L’unica casa

«Il Paese non entri nell’età dell’ansia» ha detto ieri il presidente della Repubblica Sergio Mattarella. Sembra il pacato consiglio di un nonno, figura alla quale - con le notabili (anche se diverse) eccezioni di Cossiga e Pertini - i presidenti hanno sempre voluto ispirarsi. Il “Colle”, come si diceva una volta nelle note politiche, si è quasi sempre attenuto a un tono flemmatico, perfino soporifero: la voce dello Stato che è - o vuol far credere di essere - saggio, riflessivo, bonario. Mattarella ha indubbiamente ripreso questa tradizione, ma temo che il suo ammonimento sull’ansia arrivi, come si dice, a buoi scappati.

Viviamo già nell’età dell’ansia e non solo perché abbiamo ragioni concrete per essere ansiosi. Secondo il dizionario, l’ansia è uno «stato di agitazione, di forte apprensione, dovuto a timore, incertezza, attesa di qualcosa». In altre parole, l’ansia equivale a una tormentosa attesa: i nostri nervi rimangono collegati con l’esterno - il mondo che ci circonda - nell’aspettativa di un evento catastrofico o comunque nocivo la cui possibilità, imminente o meno, ci viene suggerita dalla nostra interpretazione dell’esperienza. Il problema, oggi, è che il raggio d’azione dei nervi è molto più ampio che in passato e la velocità con cui essi accolgono gli stimoli infinitamente più alta. L’“esperienza” si è dunque estesa, ingigantita.

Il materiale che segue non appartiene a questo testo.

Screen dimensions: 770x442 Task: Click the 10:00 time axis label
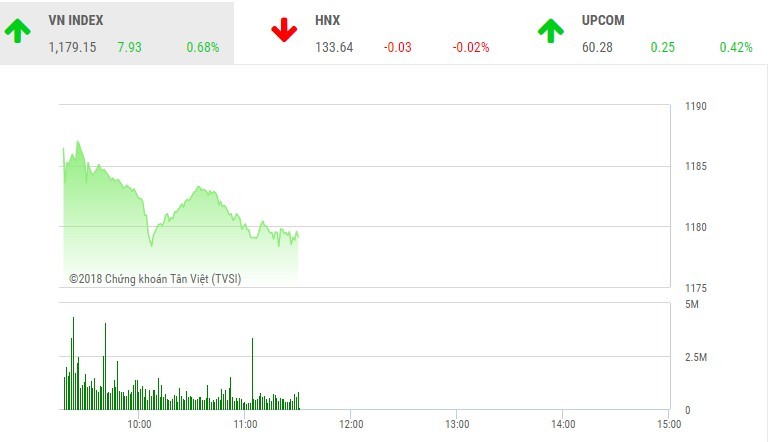139,424
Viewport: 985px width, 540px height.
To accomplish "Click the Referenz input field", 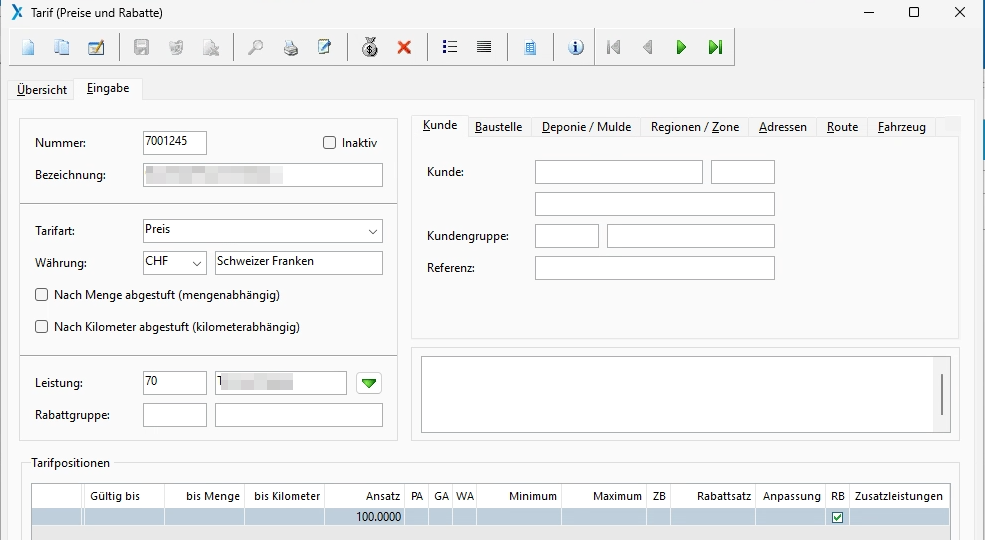I will pyautogui.click(x=654, y=268).
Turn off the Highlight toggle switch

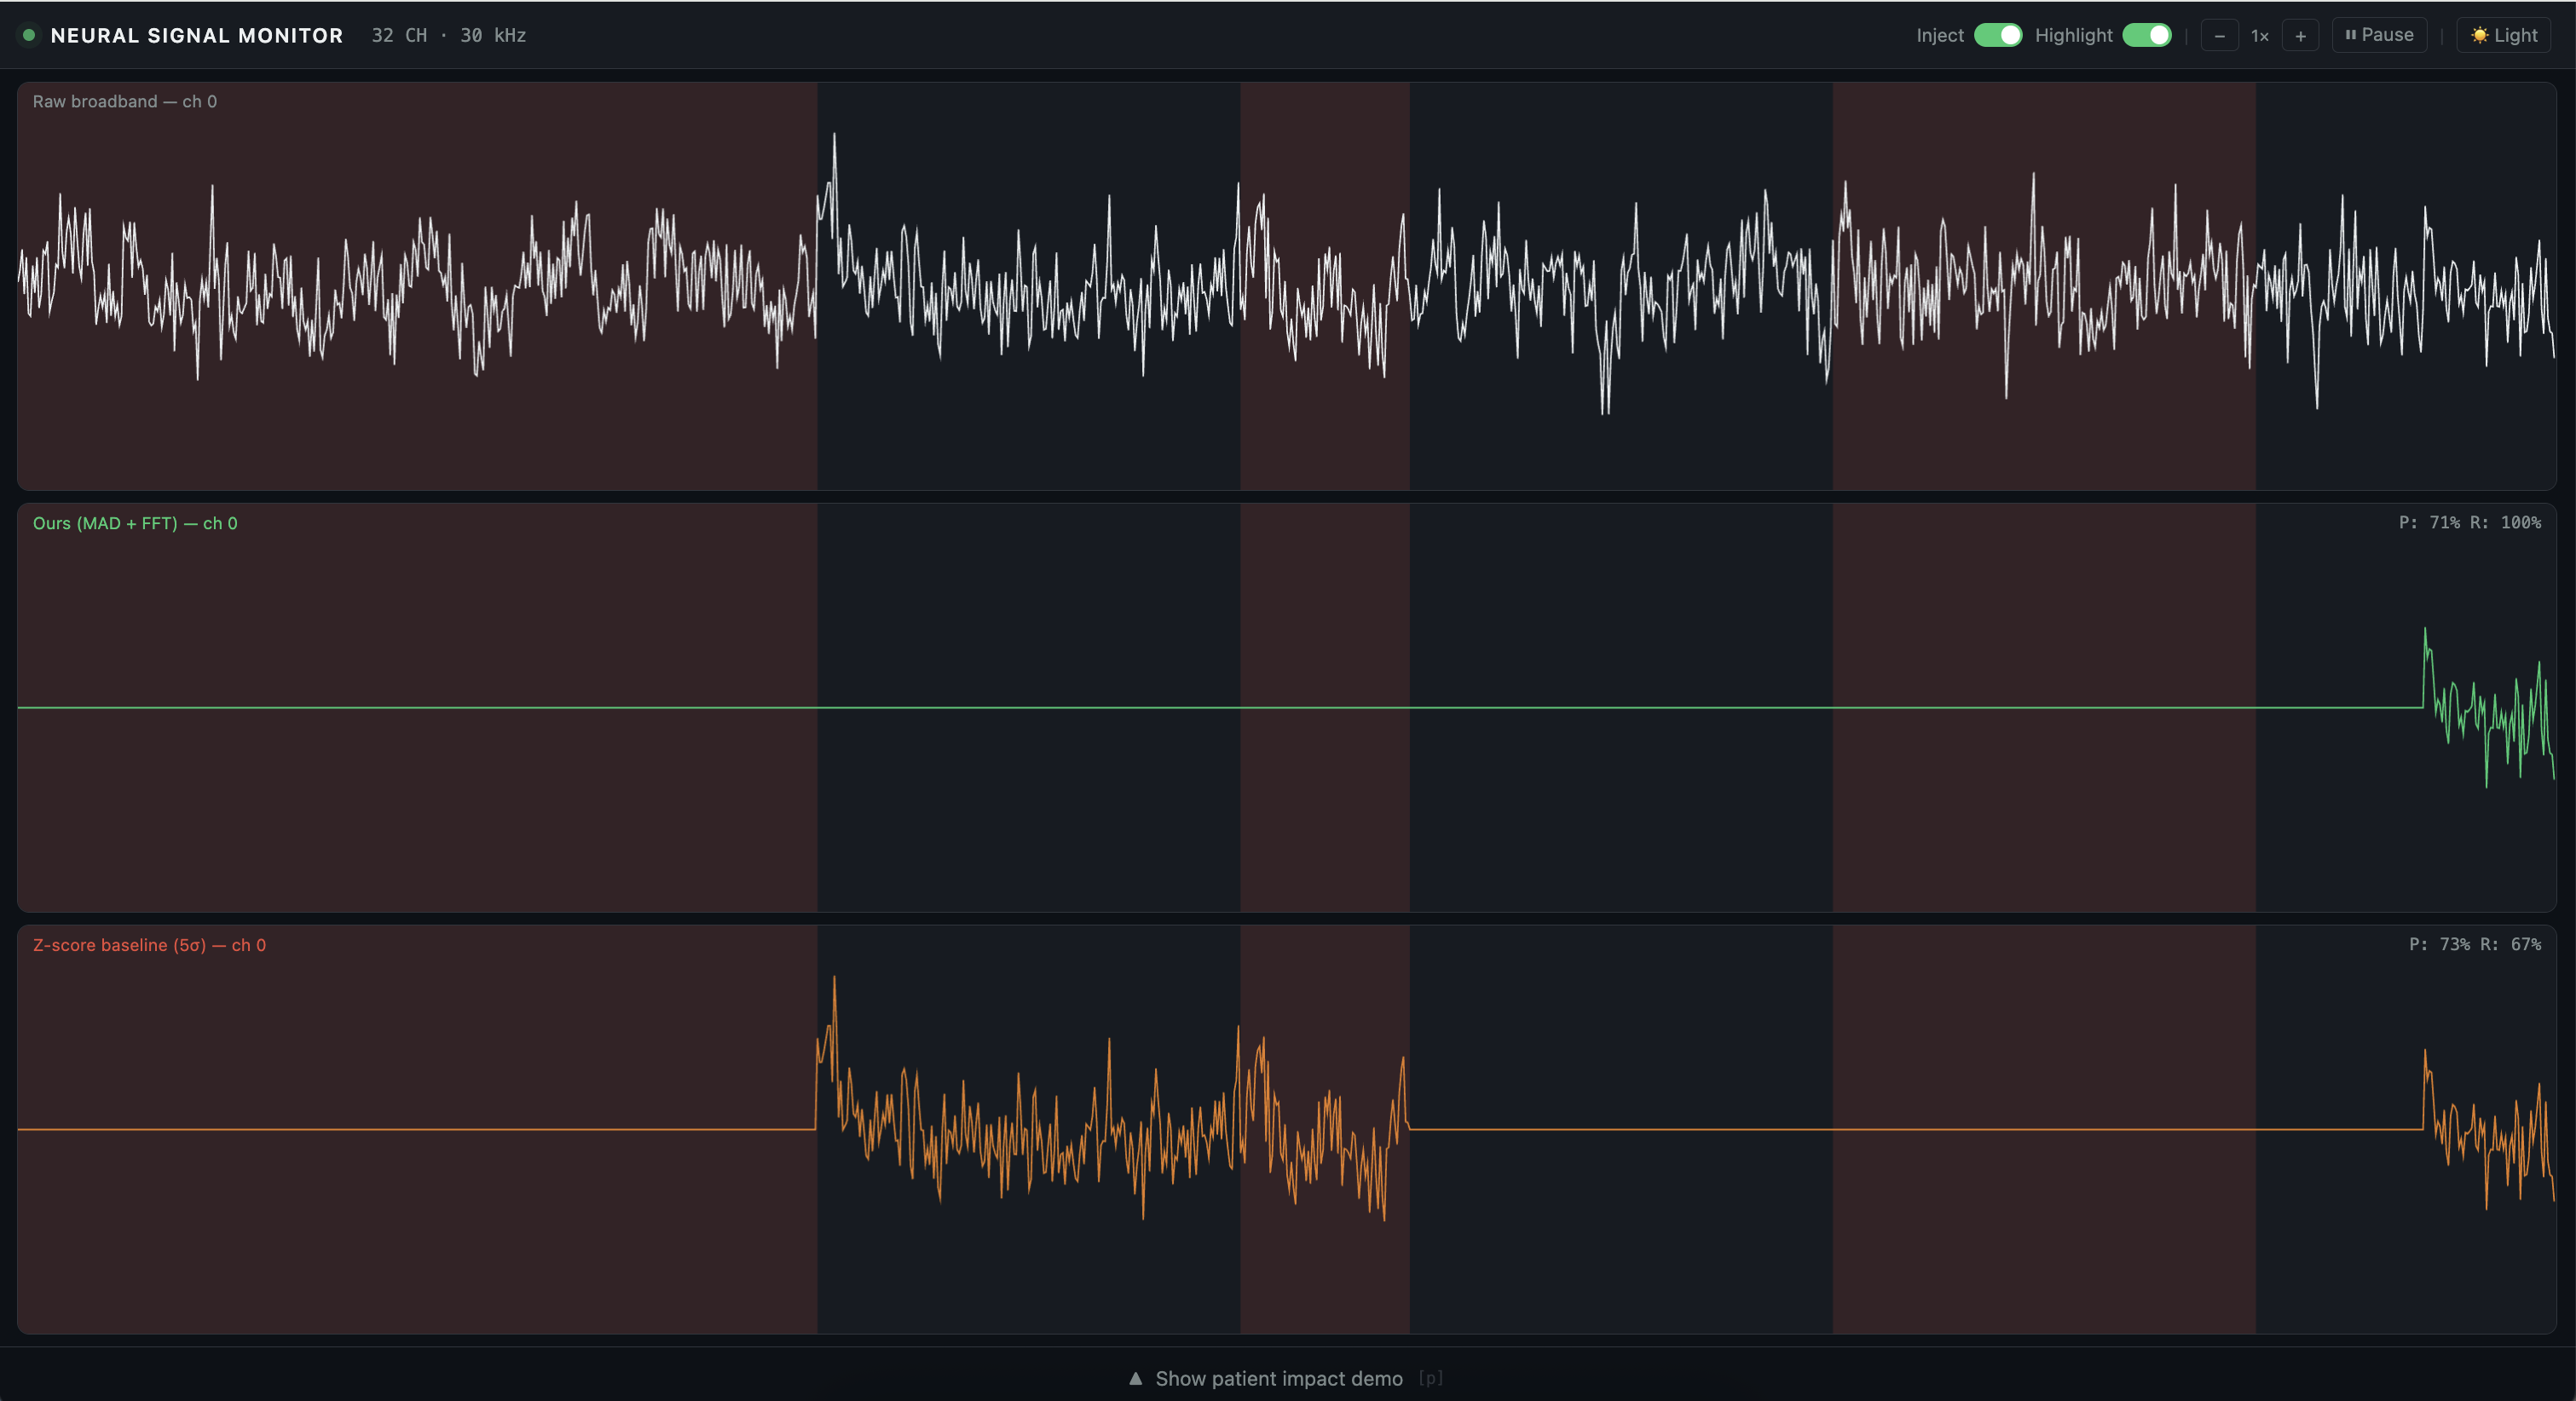[x=2146, y=35]
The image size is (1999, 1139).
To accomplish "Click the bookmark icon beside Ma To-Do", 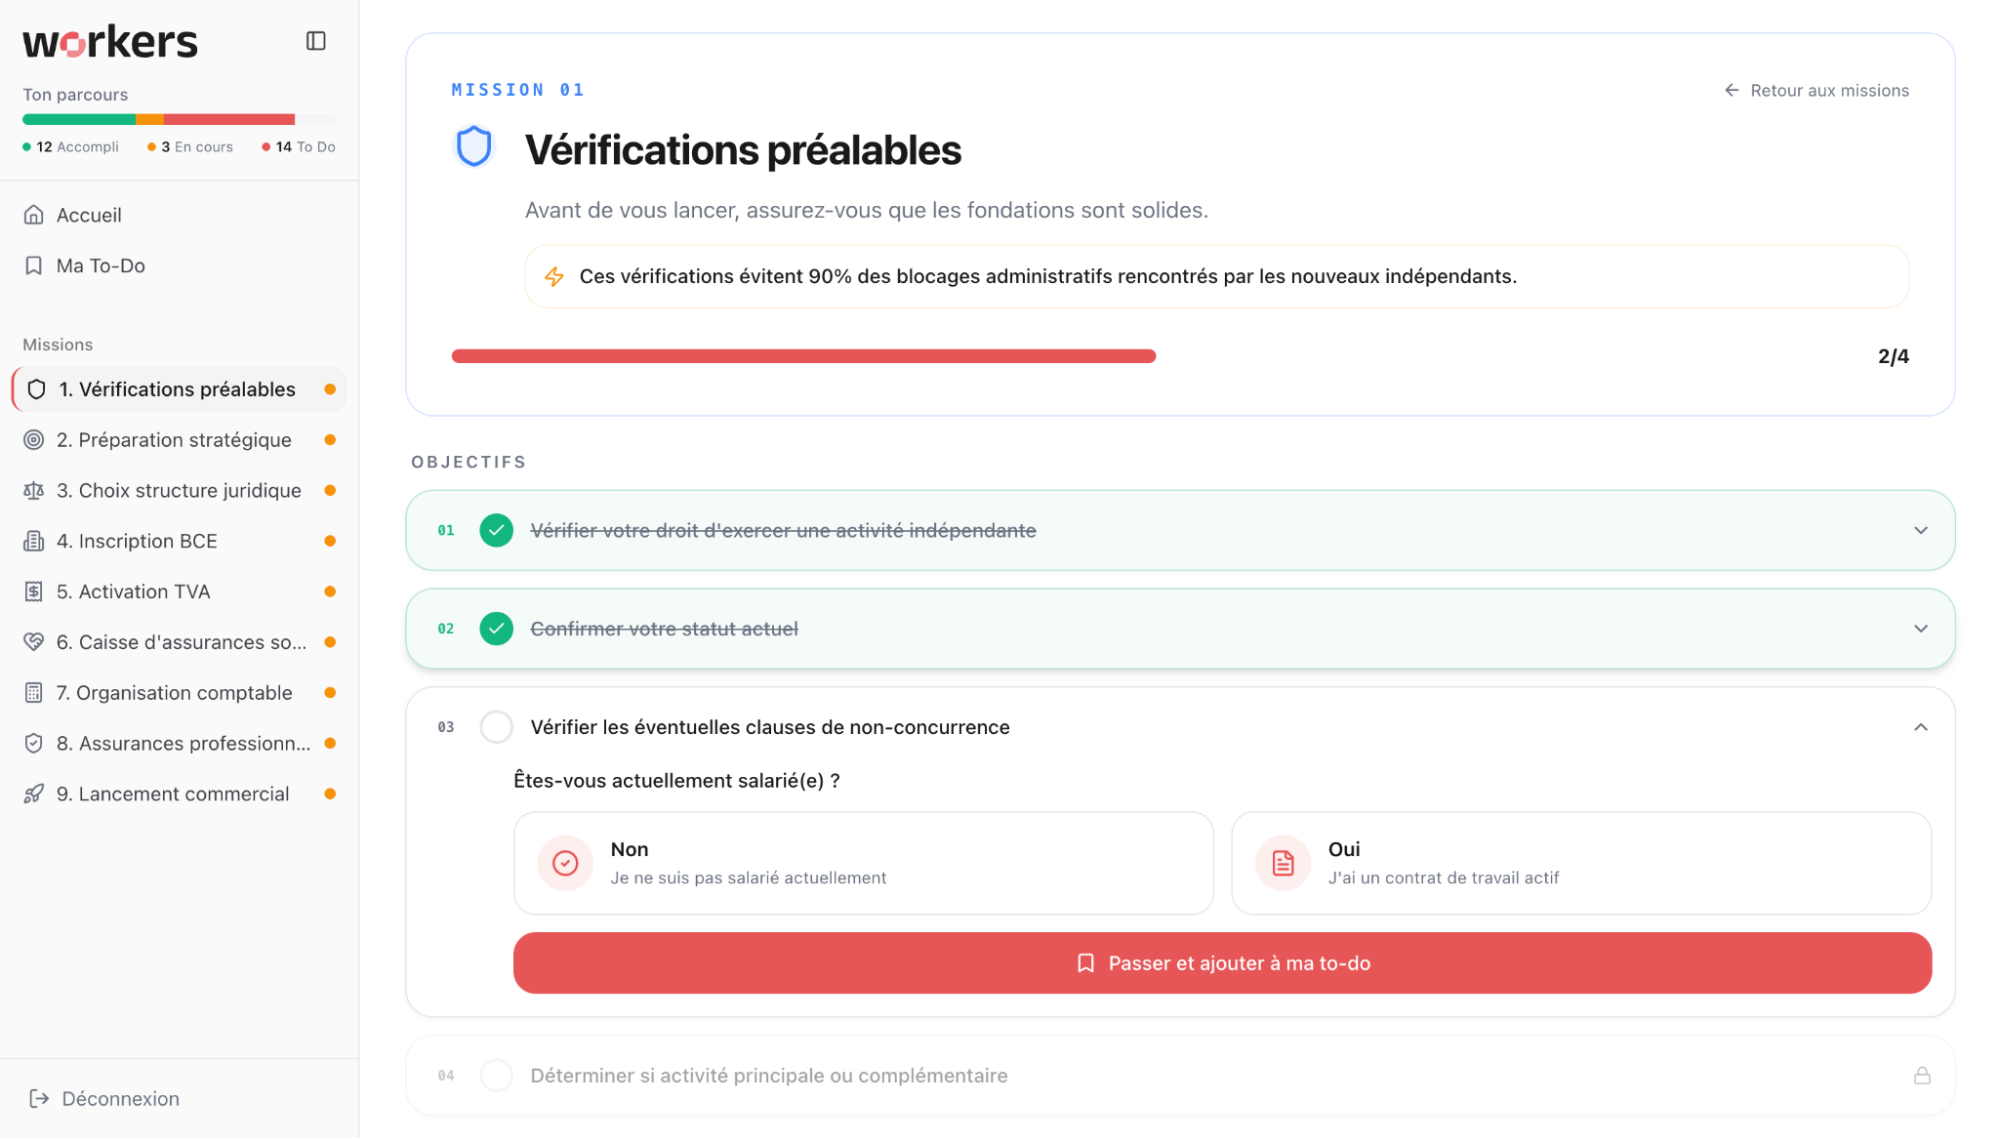I will [34, 266].
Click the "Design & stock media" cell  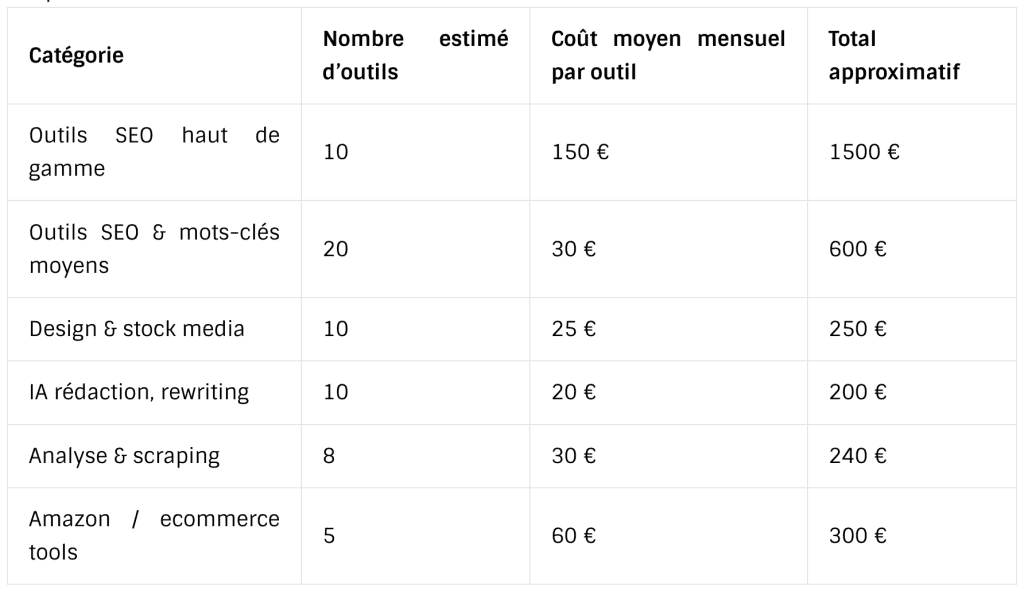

Appena tre giorni fa, per dieci minuti divenne notizia sui Tg e sui siti di tutto il mondo il fatto che un adolescente belga si fosse sporto dal balcone di casa con un fucile giocattoli gridando: «Sono un terrorista». Solo un inopportuno burlone, ma intanto la scossa d’ansia era arrivata dritta dal Belgio al nostro cuore, in pochi secondi. Oggi viviamo col sistema nervoso collegato alla rete, il che ci fa testimoni di tutto, dappertutto: siamo a Nizza e a Rouen, siamo a Monaco e in Belgio, siamo là dove tutto accade e anche là dove niente succede. Sappiamo tutto ma non abbiamo modo di distinguere il vero dal falso, siamo ovunque e da nessuna parte. L’ansia è l’unica casa che abbiamo.